Of all the stock pick strategies out there, this has got to be one of the easiest to follow. I don't buy into the rebalancing part of it, and have my own views, but the selection criteria make a lot of sense. My june watchlist of the top 10 MF candidates, shows EOH, EXX, KIO, PNC, MTA all in excess of 20% growth, with Vod having been there but pulled back again. Only one MF candidate for June has taken a hit - Raubex of 12%. A couple are sitting in 3 or 4% loss, which is neither here nor there, so all in all, this strategy has a lot of common sense in it - take the best performing and cheapest stocks out there and buy them.

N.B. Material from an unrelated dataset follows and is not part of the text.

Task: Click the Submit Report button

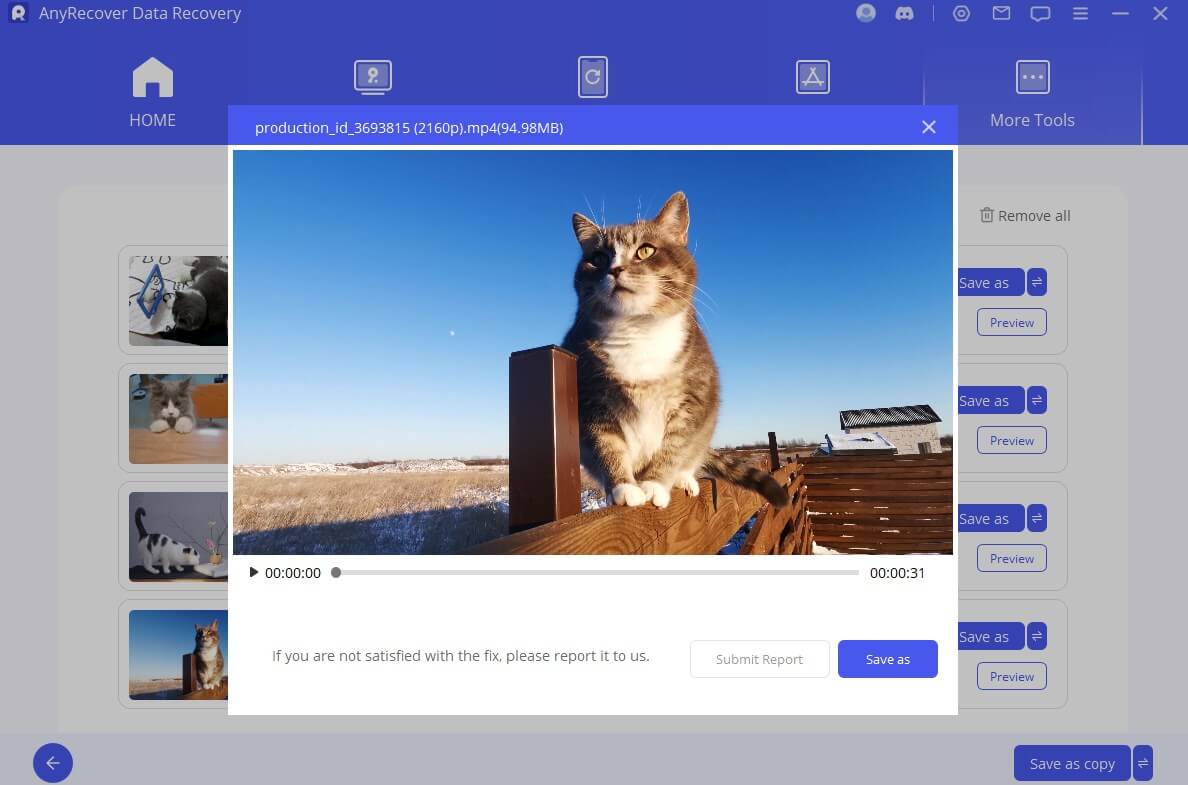Action: [759, 659]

So simple, so elegant. Of course, you need to exercise a bit of thought in the timing. My current strategy - is wait for the ALSI pullback - look for the MF candidates showing relative strength, and start buying selectively. Also, watch out for any stocks that make the list out of the blue for no explainable reason - like RLO, who suddenly have a massive jump in ROCE.
Current MF top ten - Palcap, WBHO, Kumba (already own), Pinnacle (just doggedly stays in the top 10, despite its fantastic run), Reunert (fishy!), SSK (don't get caught overweight in construction),Metair (currently own), KG Media (my top pick - what margins!!) and Santam.
Companies that offer good dividends stem their capital expansion and bloat these returns. Often they are mature and ex growth. One also sees this at cyclical peeks as companies eek out more GP on high turnovers. Once again mature companies. So this can be a bit of a minefield. Great for swing trading momentum stocks I would imagine, though.
What about finding companies with hidden potential - ie. the returns are kept low by investment in R&D or software etc. which is written-off so rapidly that no meaningful asset ever appears on the balance sheet (other than the deferred tax differences - which can also be an indicator.) Or sudden fixed asset write downs. When combined with insder buying of a closely held company - this should prove interesting.
Ja, that is the whole point about the magic formula strategy, cycling in and out of stocks within the same year. But MF is structured around US tax laws, and I have not been able to find a similar motivation on SA stocks - so I am letting my holdings run, as long as the 200 MA keeps pointing up, or fundamentals still support.
But the hidden potential company search you are talking about, is not as easy - you will not be able to automatically scan for such measures - so unless you have some sort of investment club (I would be keen BTW), you will miss a large number of these.
The problem with "sharing" these stocks is that they are often so tightly held that you tend to guard them jealously (until you have built your position,that is.) I think I have bought 50% of all rto shares traded in the last two years. Makes you think about all of those sizzling hot tips that are always on offer. Happy to look at an investment club thingy. Just need to agree to share email addresses.
MF is a simple system that ranks the highest ROCE companies with the lowest PE's. So you put a filter to search all companies with PE's & ROCE greater than 0 (ROA is probably better, to get rid of financing tricks). Then you sort from lowest PE to highest PE - and rank from 1 - whatever. Then you sort again for highst to lowest ROCE - and rank a second time from 1 - xxx. Then you add the two ranks, and sort from lowest to highest. The top 10 are your MF candidates - highly profitable companies trading at the lowest PE's.
I use that sort of a system on the share filter here, with about 20 for a ROCE score and PE less than 11 - but add in DY as a variable and sometimes Cap for a bit of stability or Price as a % of NAV for relative value. But have never paired one variable off against another. Will have a look see.
Ja, you do need to chuck in a market cap measure in there - R1bn or more should do it, volume traded could also work - small and micro caps will skew for sure. I do look at performance over the last 3 to 5 years as well - I don't want any stocks that have not been able to consistently demonstrate high margins - so RLO, for example, is suspect.
RLO had an exceptional profit of R346M and an effective tax rate of 20%. So the ROCE has not been normalised. Standard bank offers raw data. The user needs to "smooth" the data before applying a filter.